### WHAT IS BEING ASKED:
Reproduce every one of the entries below word for word, leaving the pictures out of your answer.

— Start of PROVIDED DATA —

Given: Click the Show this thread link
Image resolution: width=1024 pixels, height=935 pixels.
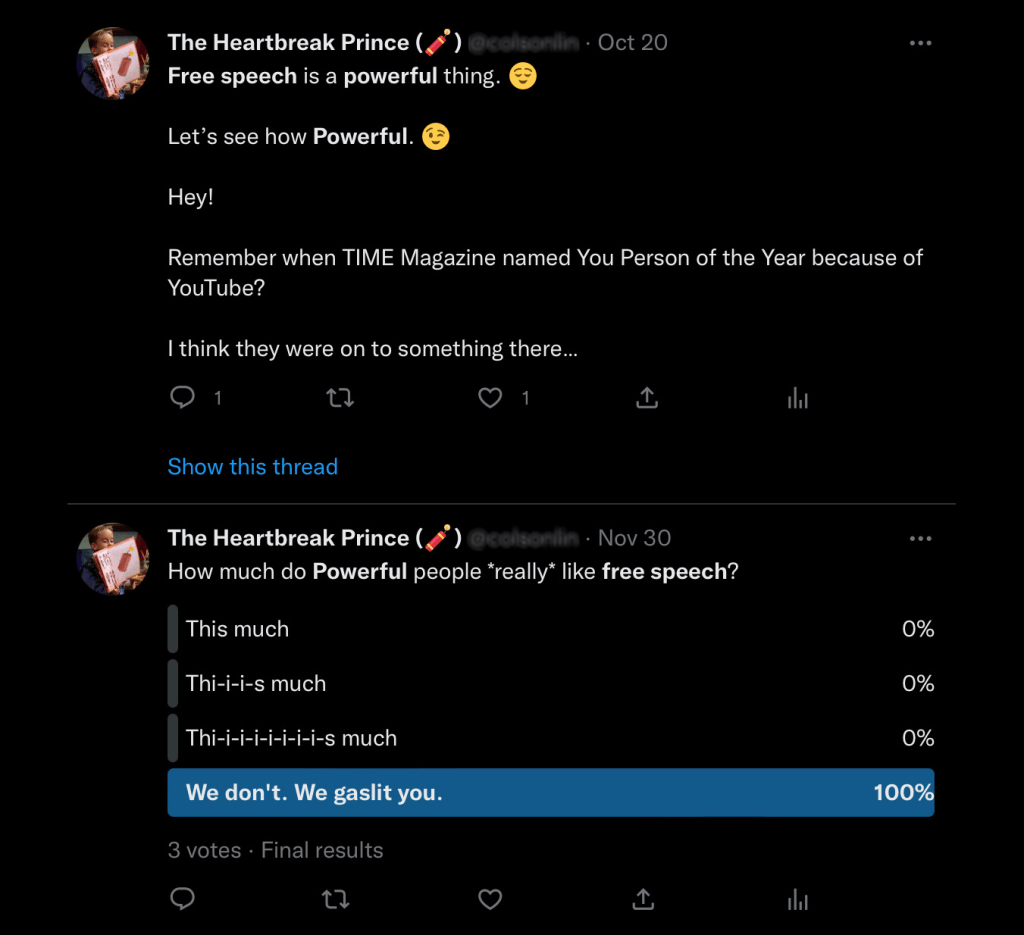Looking at the screenshot, I should pyautogui.click(x=253, y=467).
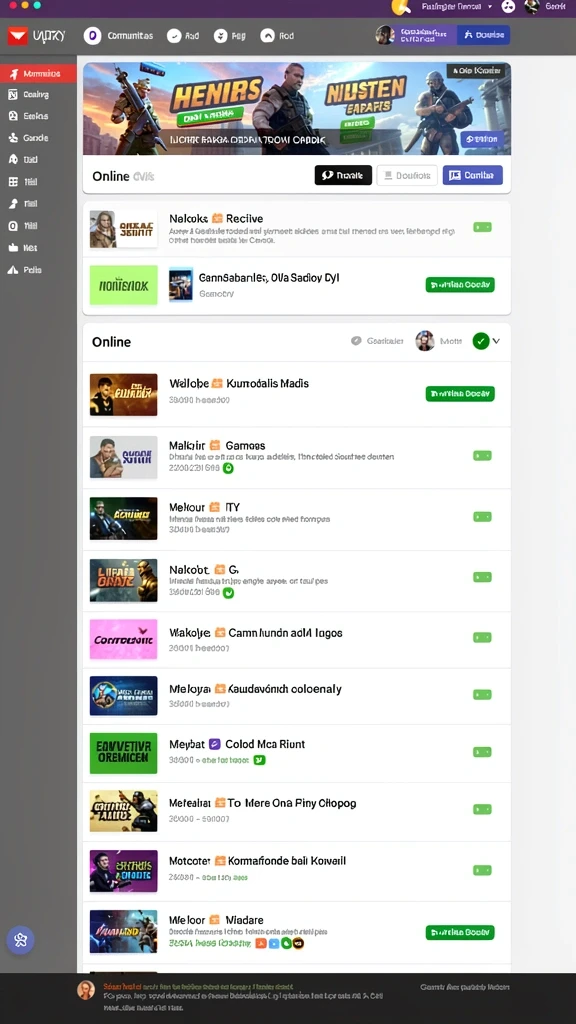This screenshot has width=576, height=1024.
Task: Expand the chevron next to the green checkmark
Action: (496, 341)
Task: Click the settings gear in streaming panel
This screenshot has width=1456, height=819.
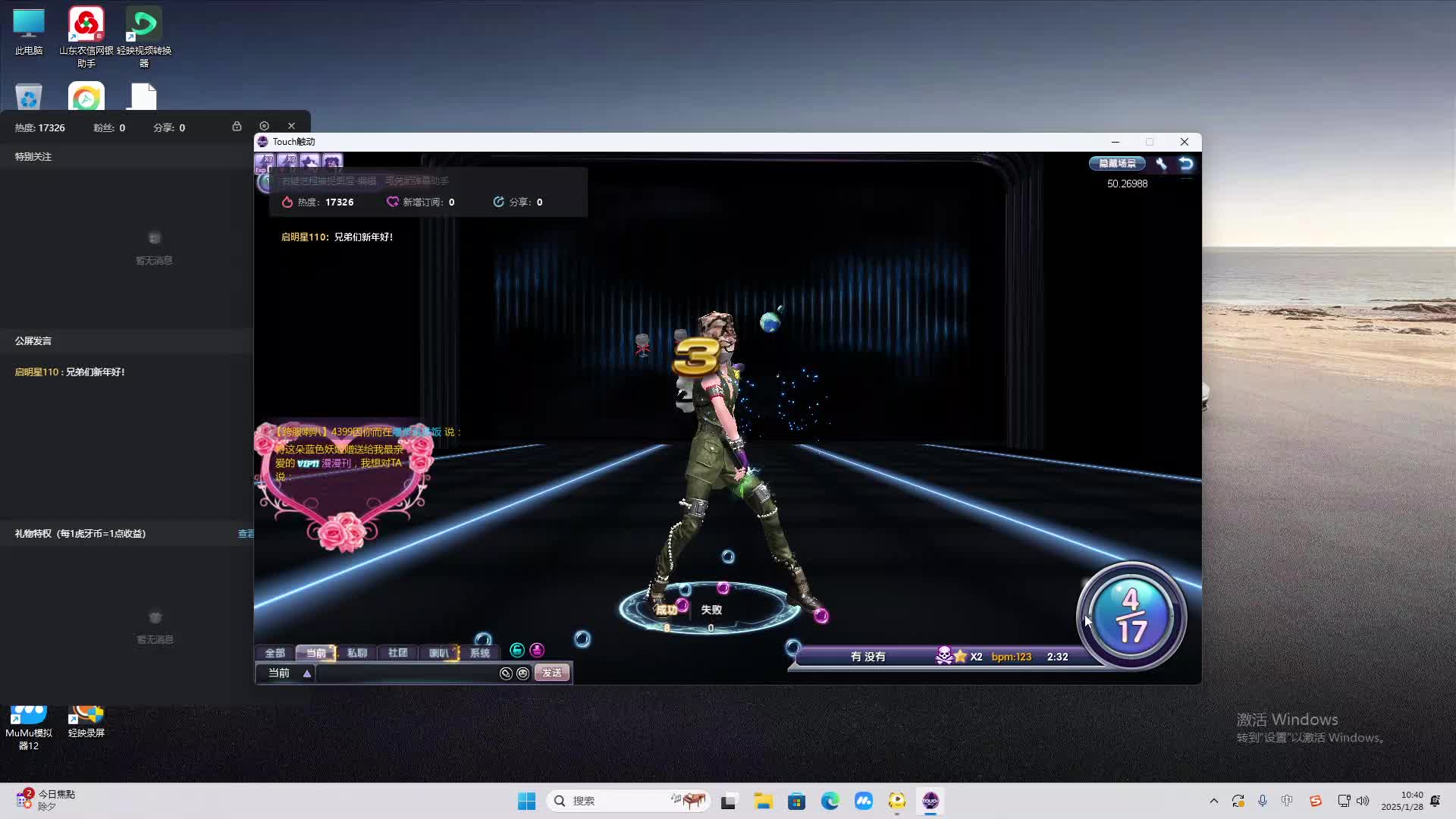Action: 264,126
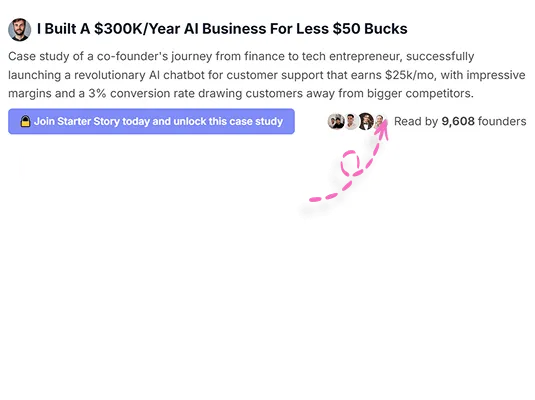Click the second reader avatar in white shirt
This screenshot has width=535, height=400.
[351, 122]
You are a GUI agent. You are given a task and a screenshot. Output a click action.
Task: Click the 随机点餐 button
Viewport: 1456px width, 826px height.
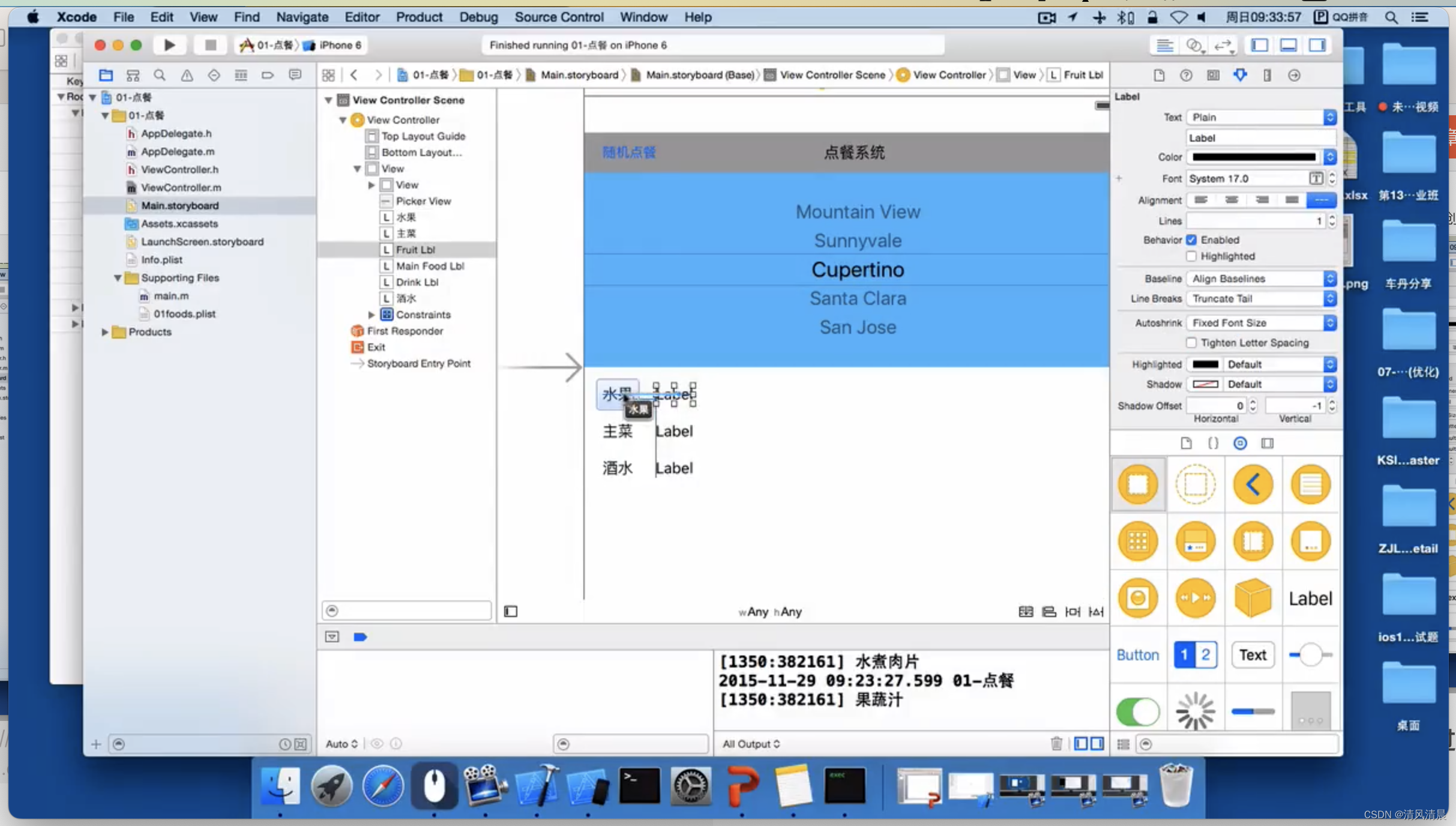pos(628,152)
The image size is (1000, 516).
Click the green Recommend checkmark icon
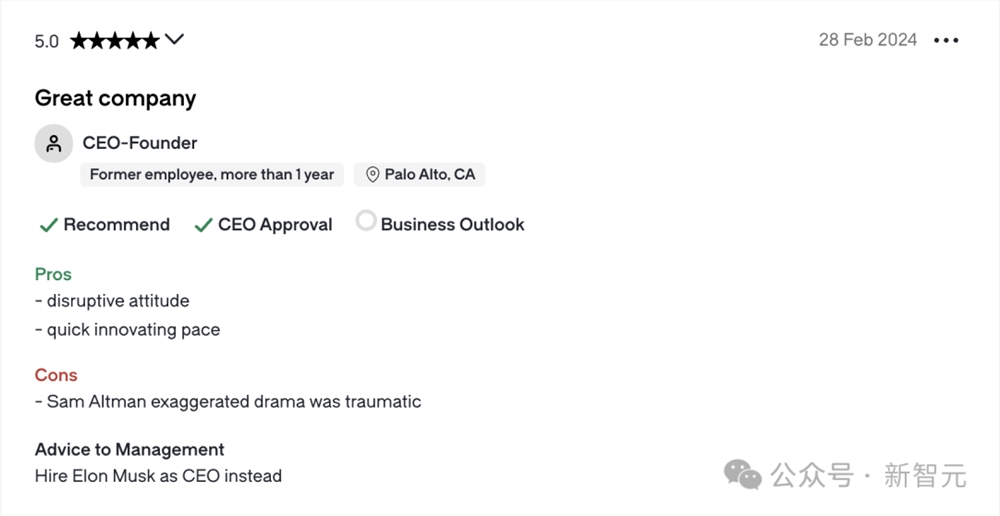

— End of PROVIDED DATA —

### THE RESPONSE:
Given: Click the Show this thread link
Image resolution: width=1024 pixels, height=935 pixels.
Looking at the screenshot, I should pyautogui.click(x=253, y=467).
This screenshot has width=576, height=1024.
Task: Expand the chevron next to the green checkmark
Action: (496, 341)
Task: Click the settings gear in streaming panel
This screenshot has width=1456, height=819.
Action: 264,126
Click the second reader avatar in white shirt
This screenshot has width=535, height=400.
[351, 122]
You are a GUI agent. You are given a task and a screenshot. Output a click action.
Task: Click the 随机点餐 button
Viewport: 1456px width, 826px height.
pos(628,152)
The image size is (1000, 516).
Click the green Recommend checkmark icon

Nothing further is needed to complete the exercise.